22 juin 2026Article de blogue

Aperçu du projet de loi C-34

  • Le projet de loi établirait un nouveau cadre fédéral de sécurité numérique visant les services de médias sociaux réglementés, les services d’agents conversationnels (chatbots) réglementés et certains services en ligne.
  • Le régime proposé s'appliquerait aux services de médias sociaux réglementés, aux services d’agents conversationnels fondés sur l'intelligence artificielle (IA) utilisant le langage naturel réglementés ainsi qu’à certains services en ligne qui présentent des risques pour les enfants.
  • Les exploitants seraient assujettis à de nouvelles obligations en matière de protection de l'enfance, de contenus préjudiciables, de gouvernance et de transparence.
  • Tout manquement à ces dispositions peut entraîner des sanctions administratives pécuniaires pouvant aller jusqu’à 10 M$ ou 3 % des revenus bruts mondiaux, selon la somme la plus élevée, ou jusqu’à 20 M$ ou 5 % des revenus bruts mondiaux, selon la somme la plus élevée, en cas d’infraction.
  • Les éléments clés de ce cadre seront définis dans des règlements à venir, ce qui engendre une incertitude quant à son champ d'application et à sa mise en œuvre.

En quoi consiste le projet de loi C-34 et en quoi est-il important?

Le gouvernement fédéral a déposé le projet de loi C-34 le 10 juin 2026, édictant la Loi sur la sécurité numérique (la LSN) et la Loi sur la Commission canadienne de la sécurité numérique (la LCCSN).

Le projet de loi C-34 s’inscrit dans le cadre de l’approche plus large du Canada visant à réglementer les préjudices en ligne, les plateformes numériques et les services intégrant l’IA.

S’il est adopté, le projet de loi établirait un nouveau cadre fédéral de sécurité numérique pour les médias sociaux, les services d’agents conversationnels et les services en ligne, qui sont assujettis à la réglementation, en mettant fortement l’accent sur la réglementation des contenus préjudiciables et la protection des enfants.
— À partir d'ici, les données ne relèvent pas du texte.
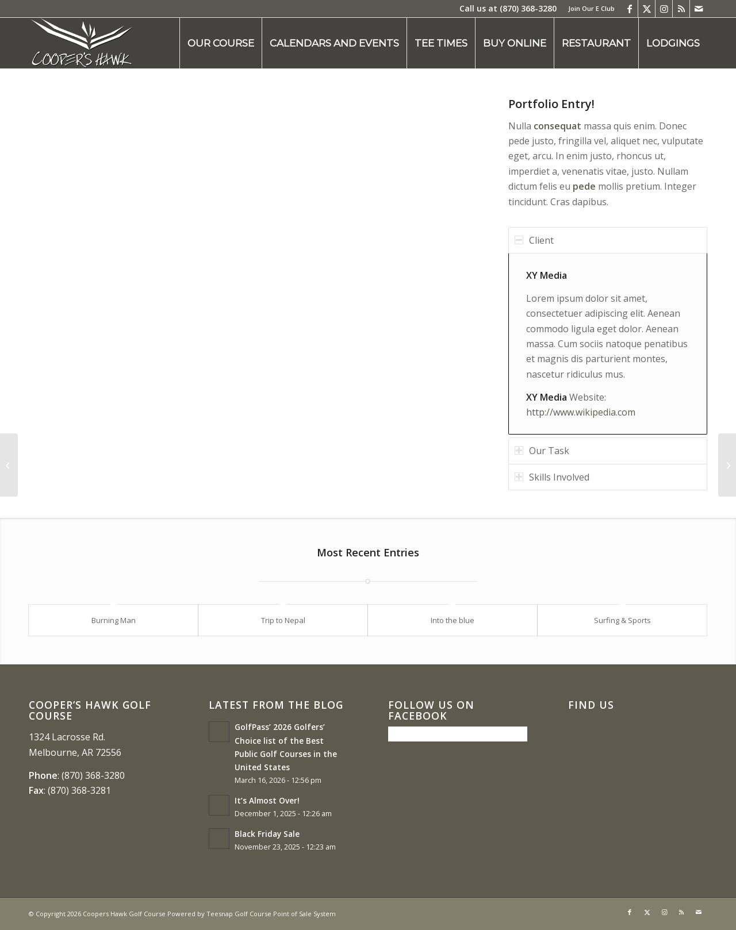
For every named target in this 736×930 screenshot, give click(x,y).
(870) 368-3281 (79, 790)
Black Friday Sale (267, 833)
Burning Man (113, 620)
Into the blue (452, 620)
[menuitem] (588, 8)
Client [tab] (534, 240)
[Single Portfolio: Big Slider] (9, 465)
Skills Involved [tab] (552, 477)
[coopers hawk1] (81, 43)
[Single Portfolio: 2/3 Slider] (727, 465)
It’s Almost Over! (267, 800)
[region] (607, 344)
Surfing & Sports (622, 620)
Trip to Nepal (283, 620)
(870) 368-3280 (528, 8)
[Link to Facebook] (629, 8)
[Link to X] (646, 8)
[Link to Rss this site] (681, 8)
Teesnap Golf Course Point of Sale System (271, 913)
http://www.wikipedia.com (580, 412)
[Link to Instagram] (664, 8)
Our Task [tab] (542, 450)
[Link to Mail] (698, 8)
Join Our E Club (591, 8)
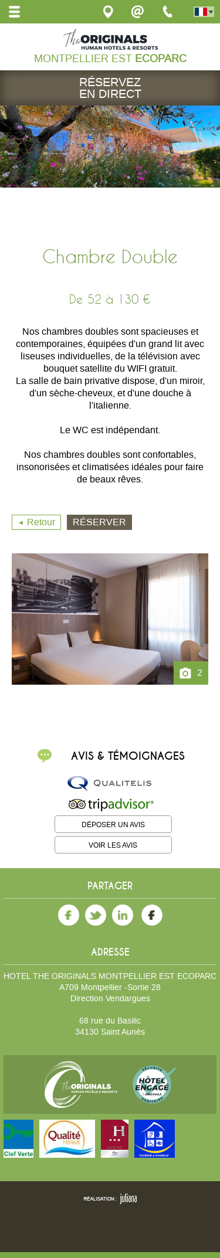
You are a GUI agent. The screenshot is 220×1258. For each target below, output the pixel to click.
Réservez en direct (110, 87)
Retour (41, 522)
Ce cadre s’appuie en outre sur un régime de sanction rigoureux, comprenant des sanctions financières importantes en cas de non-conformité.

Le projet de loi C‑34 est le successeur du projet de loi C‑63 (la proposition de Loi sur les préjudices en ligne), qui n’a pas été adopté. Bien que les deux projets de loi visent à lutter contre les préjudices en ligne et à protéger les enfants, le projet de loi C‑34 adopte un cadre réglementaire et administratif axé sur les obligations des exploitants de certains types de services.

Cette évolution traduit une approche plus ciblée et plus opérationnelle de la sécurité numérique. Néanmoins, comme ce fut le cas avec le projet de loi C-63, de nombreux éléments clés du régime demeurent subordonnés à des règlements futurs, ce qui engendre une incertitude importante quant à son champ d’application, aux exigences techniques et aux délais de mise en œuvre pour les exploitants concernés de services réglementés.

Portée et application de la LSN

La LSN s’applique à trois catégories différentes de services :

  1. Service de média social : site Web ou application ayant pour objectif principal de faciliter la communication en ligne entre ses utilisateurs en leur permettant d’accéder à du contenu et d’en partager.
  2. Service d’agent conversationnel : système d’IA accessible en ligne qui utilise une interface en langage naturel pour fournir, en mode conversationnel, des réponses de type humain aux entrées effectuées par les utilisateurs, et qui peut être utilisé pour simuler, par de multiples interactions, des relations de type humain et qui peut créer des contenus qui ne sont pas entièrement préconçus par son développeur ou son exploitant.
  3. Service en ligne : tout site Web ou toute application, autre qu’un service de média social ou un service d’agent conversationnel, qui permet aux utilisateurs du site Web ou de l’application d’interagir avec celui-ci, dans la mesure où le service relève d’une catégorie de services en ligne présentant un risque important de préjudice pour les enfants, catégorie qui sera définie dans de futurs règlements sur recommandation de la Commission.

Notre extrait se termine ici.